Rival bankers point to the relative size of Deutsche’s investment banking business as a reason for not retreating further. While UBS had a sizeable wealth management business to fall back on, and RBS and Barclays have sizeable retail businesses, for Deutsche, investment banking is the powerhouse.
Deutsche-Bank-chart
The unit generated 43 per cent of net revenues in 2014, against retail’s 30 per cent. Its share of profits was even higher, since it makes higher returns.

“Deutsche doesn’t have a second engine,” says one rival, adding that to sustain a transformation it would be necessary to have another part of the business generating enough profits to keep overall earnings on track.

Deutsche could find its way there eventually, the banker says, if it were able to make acquisitions that would allow the bank to diversify its earnings.

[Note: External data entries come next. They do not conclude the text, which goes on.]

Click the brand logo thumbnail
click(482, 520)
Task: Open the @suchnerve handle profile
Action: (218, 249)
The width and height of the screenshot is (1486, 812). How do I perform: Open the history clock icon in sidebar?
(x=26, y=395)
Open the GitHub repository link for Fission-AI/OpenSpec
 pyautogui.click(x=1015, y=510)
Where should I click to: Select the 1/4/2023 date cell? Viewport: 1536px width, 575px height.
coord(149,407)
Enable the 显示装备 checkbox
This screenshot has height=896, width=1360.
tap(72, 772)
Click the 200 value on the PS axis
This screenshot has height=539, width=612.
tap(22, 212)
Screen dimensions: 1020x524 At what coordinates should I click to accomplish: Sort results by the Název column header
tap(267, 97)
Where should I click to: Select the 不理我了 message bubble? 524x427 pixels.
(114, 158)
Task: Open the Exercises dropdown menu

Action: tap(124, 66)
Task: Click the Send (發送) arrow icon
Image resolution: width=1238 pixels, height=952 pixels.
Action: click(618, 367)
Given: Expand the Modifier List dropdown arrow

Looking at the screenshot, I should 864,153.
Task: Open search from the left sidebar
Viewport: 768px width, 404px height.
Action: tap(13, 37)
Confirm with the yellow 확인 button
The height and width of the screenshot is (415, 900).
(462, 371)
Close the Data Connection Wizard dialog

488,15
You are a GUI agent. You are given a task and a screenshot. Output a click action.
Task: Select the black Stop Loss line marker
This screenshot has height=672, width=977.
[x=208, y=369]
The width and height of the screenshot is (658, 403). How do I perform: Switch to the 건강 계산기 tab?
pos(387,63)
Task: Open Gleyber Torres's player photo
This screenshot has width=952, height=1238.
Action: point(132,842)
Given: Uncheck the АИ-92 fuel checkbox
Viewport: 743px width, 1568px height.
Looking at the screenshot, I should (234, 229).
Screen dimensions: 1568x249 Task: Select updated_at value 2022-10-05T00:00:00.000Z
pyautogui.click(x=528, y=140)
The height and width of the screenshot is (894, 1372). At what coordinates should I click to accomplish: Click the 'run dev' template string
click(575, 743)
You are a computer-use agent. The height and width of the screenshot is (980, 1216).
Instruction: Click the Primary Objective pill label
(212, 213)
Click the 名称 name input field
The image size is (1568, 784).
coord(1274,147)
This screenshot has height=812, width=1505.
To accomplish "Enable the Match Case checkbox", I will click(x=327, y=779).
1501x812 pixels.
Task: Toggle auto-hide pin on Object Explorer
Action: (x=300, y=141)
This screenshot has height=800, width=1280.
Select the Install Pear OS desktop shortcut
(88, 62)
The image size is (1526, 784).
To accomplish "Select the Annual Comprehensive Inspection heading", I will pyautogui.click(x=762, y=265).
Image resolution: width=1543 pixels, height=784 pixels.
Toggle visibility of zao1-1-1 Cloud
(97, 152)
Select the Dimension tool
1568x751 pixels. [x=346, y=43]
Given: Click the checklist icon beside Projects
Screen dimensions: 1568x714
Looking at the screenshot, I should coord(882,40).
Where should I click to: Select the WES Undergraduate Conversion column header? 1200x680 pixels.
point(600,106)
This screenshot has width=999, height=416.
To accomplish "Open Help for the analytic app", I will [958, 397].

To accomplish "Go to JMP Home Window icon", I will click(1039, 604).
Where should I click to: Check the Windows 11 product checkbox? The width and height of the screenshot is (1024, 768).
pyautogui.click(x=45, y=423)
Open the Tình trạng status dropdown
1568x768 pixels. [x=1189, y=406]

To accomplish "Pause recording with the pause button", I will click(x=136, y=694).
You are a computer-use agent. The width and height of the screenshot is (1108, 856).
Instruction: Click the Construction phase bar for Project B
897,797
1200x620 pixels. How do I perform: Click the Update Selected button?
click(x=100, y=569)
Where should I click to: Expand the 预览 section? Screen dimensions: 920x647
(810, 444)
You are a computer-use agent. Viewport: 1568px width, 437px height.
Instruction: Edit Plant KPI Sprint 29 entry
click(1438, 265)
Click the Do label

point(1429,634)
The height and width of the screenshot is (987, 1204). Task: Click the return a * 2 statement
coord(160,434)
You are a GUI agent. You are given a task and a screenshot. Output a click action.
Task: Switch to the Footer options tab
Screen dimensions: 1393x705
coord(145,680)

With the bank’s share price trading at 61 per cent of book value, acquisitions are for now a distant prospect.
Deutsche-Bank-chart
However, Deutsche has other ways to grow. Its asset and wealth management business has become increasingly important over the past three years and, even without acquisitions, is likely to expand further.

With regulations in flux the bank’s last strategic review stopped short of making drastic changes. However, this time around investors say a more radical approach is needed.

“If by 2017 they have done a proper restructuring and they have managed a return on equity of 10 per cent, they won’t be trading at 0.6 times book,” says Mr Vinatier of Axa. “The scale of the upside is very significant. But they need to grab the bull by the horns.”

(Manager Magazin) DRC/Siemens `Integration' Not Going Smoothly

{http://www.manager-magazin.de/unternehmen/industrie/siemens-zukauf-dresser-rand-sperrt-sich-gegen-integration-a-1024471.html}

The preparations for the integration of the US of shares, Dresser-Rand in the Siemens group run rough. The outgoing Dresser-Rand boss Vincent Volpe ever new demands, parts of the Siemens Energy Business at the Texas manufacturer of compressors, small gas and steam turbines incorporate. This was reported by the manager magazine in its latest issue, which is available on Friday (March 20) in commerce.

manager magazin relies on Siemens' corporate circles. According to manager magazin is provided only Siemens' compressor business strike the Americans.
Siemens announced The € 7.6 billion dollar deal last September. However, the legal closing of the transaction (Closing) delayed further and becomes more expensive by at least 200 million dollars, as the manager magazine writes.

Surprisingly, the European Commission launched a few weeks ago an in-depth examination relating to antitrust concerns and ensure more recently extended the deadline on July 14. On 1 March, a late fee is charged to 43 million dollars a month.
The acquisition, with the Kaeser the oil and gas industry wants to conquer in the US, is criticized by many analysts as overpriced.

In the wake of the oil price decline Dresser-Rand 2014 failed with an annual operating profit of $ 288 million its own forecast by nearly $ 100 million. A Siemens spokesman declined to comment.